4、単身生活者や介護者が全くないが在宅死を希望する場合
☆めざすこと
 利用者本人の気持ちに添い、できるだけ希望する看取りの体制をつくる。
☆訪問看護のポイント
(1)利用者の希望を十分に傾聴する。
(2)身寄りが全くないか、別居親族がいるか確認する。(身寄りが居ない場合は、ケアマネジャー、市町村や区役所の担当ケースワーカー、または保健師等と連携し、公的な制度の利用やサービスの調整を行う。別居親族が居る場合は本人の希望を伝えながら、親族の方の連絡先、連絡方法、希望等について確認し、サービス調整を行う。)

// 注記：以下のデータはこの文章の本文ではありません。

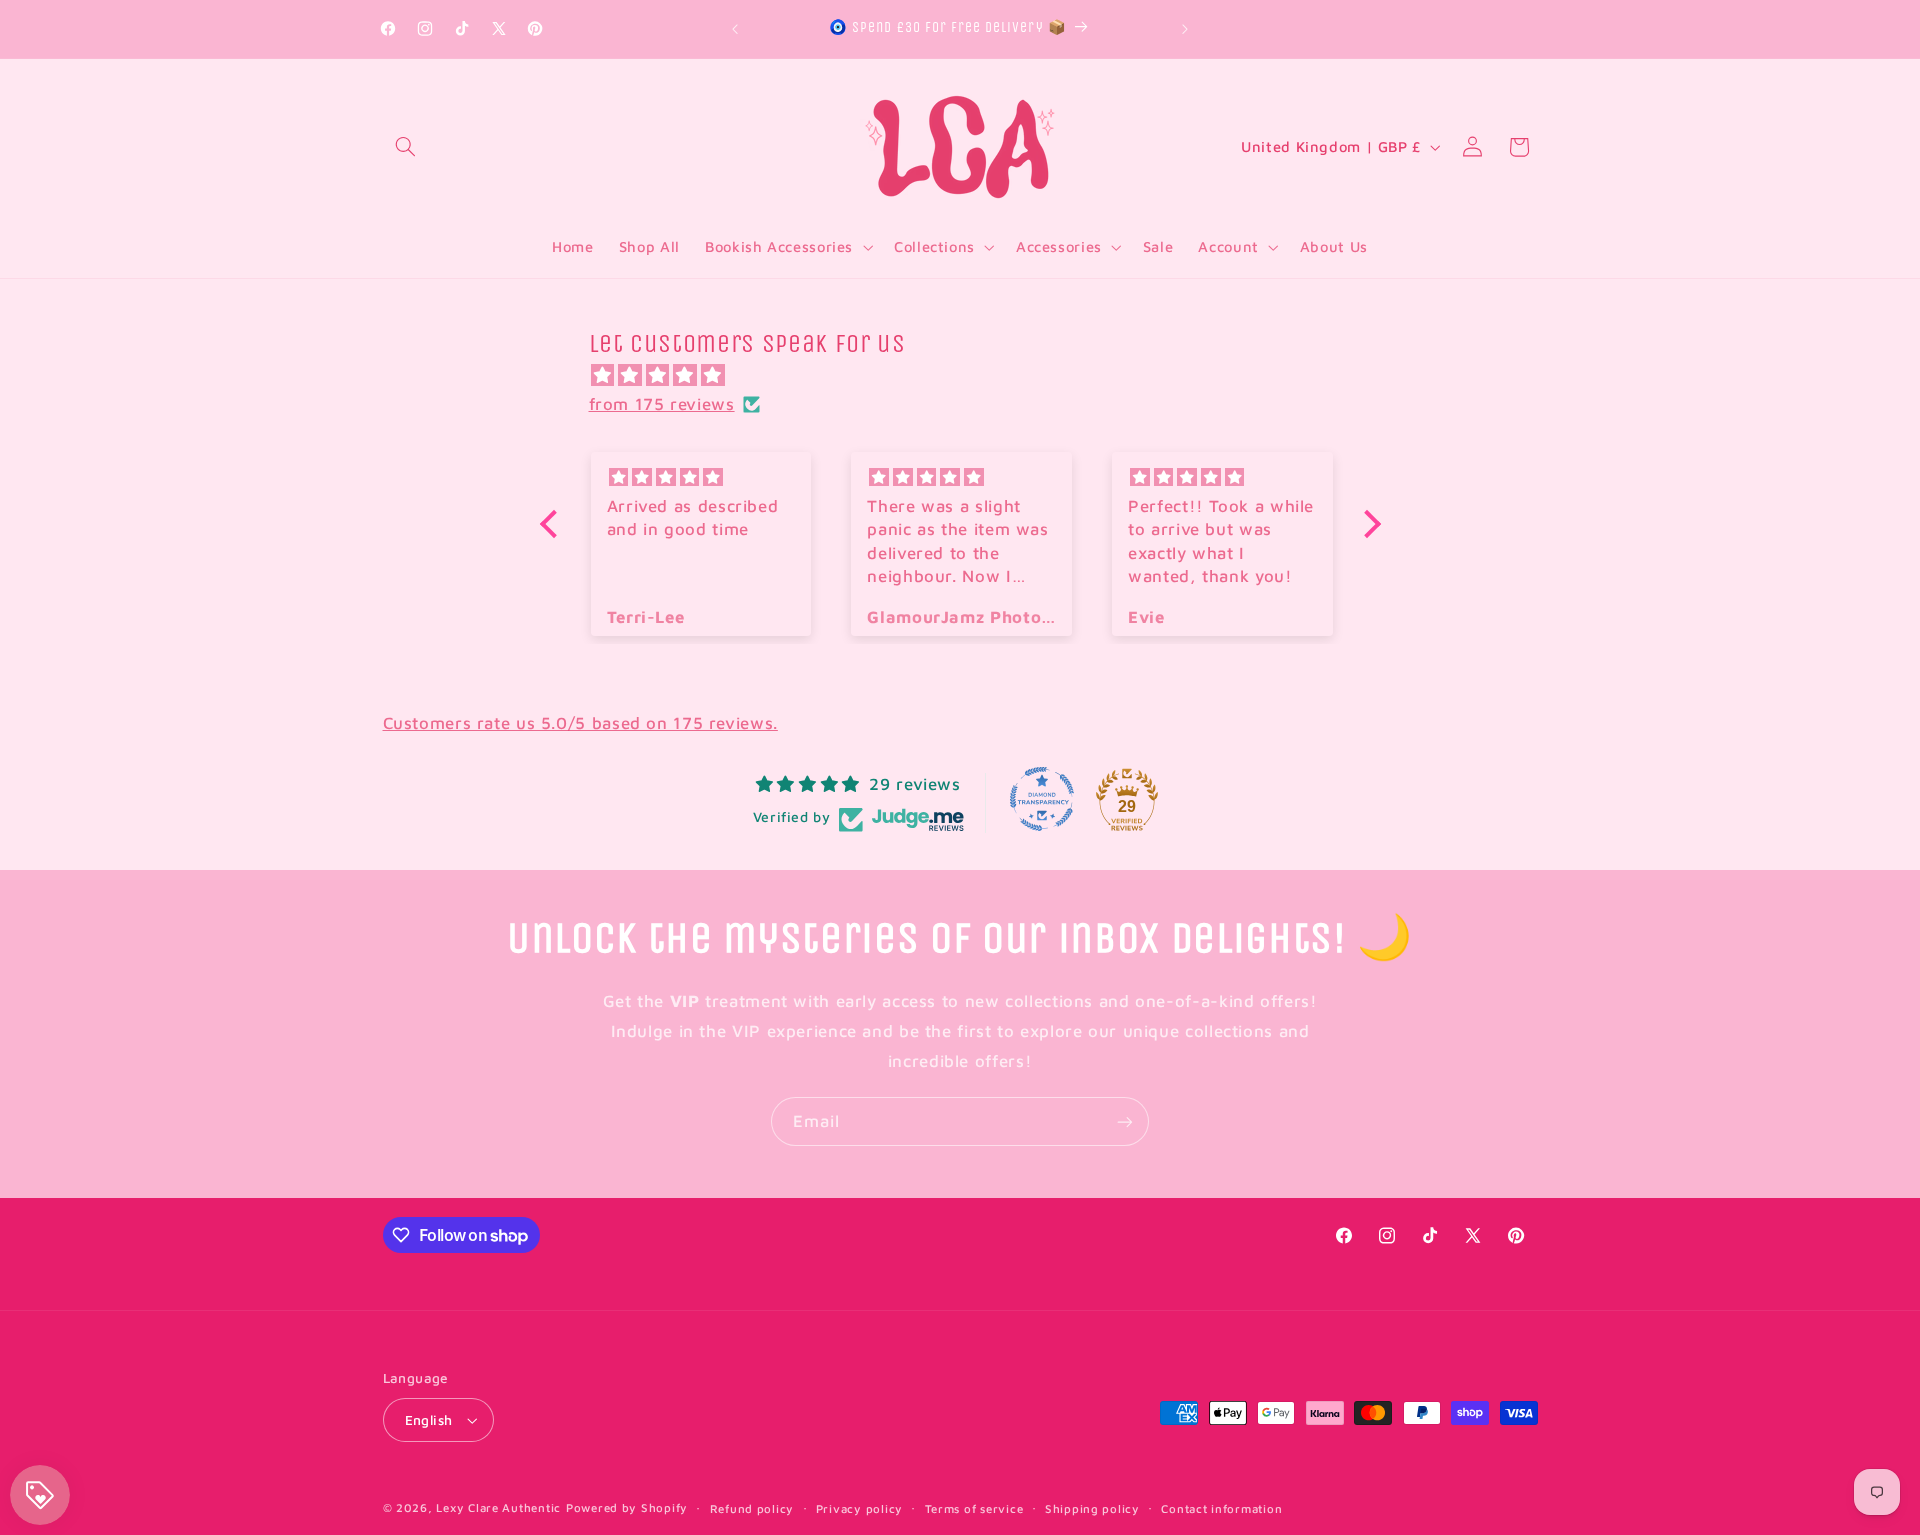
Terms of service (974, 1508)
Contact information (1221, 1508)
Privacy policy (859, 1508)
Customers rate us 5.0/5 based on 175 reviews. (580, 723)
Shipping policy (1092, 1508)
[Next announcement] (1185, 29)
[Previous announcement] (735, 29)
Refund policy (752, 1508)
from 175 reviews (662, 404)
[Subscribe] (1125, 1121)
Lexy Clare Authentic (498, 1507)
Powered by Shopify (627, 1507)
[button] (406, 147)
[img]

(3)緊急時の対応や、夜間、休日の対応を担当事業者間で一致させる。
(4)在宅での看取りの場面をかかわりの当初から念頭に置き連絡体制を整える。
 
5、利用者が急な死(予測しきれない死)を迎えた場合
☆めざすこと
 予測しきれない死が有り得ることを念頭に置く必要がある。このような場合、動揺せず死を謙虚に受け止め、残された家族に敬意を表し心残りをできるだけ少なくするよう支援する。
☆訪問看護のポイント
(1)訪問看護師はあわてず冷静に対応する。
(2)できるだけ早急に訪問し、家族をいたわる。
(3)死体検案について配慮する。病院の医師やかかりつけ医に早急に連絡し対応を確認する。主治医が病院の医師である時は連絡が取りにくい場合がある。救急の窓口や在宅移行時の担当者(MSW、相談室等)に連絡し、主治医等の指示に従う。急な死を迎えた場合、死体検案の必要性について理解し、説明する。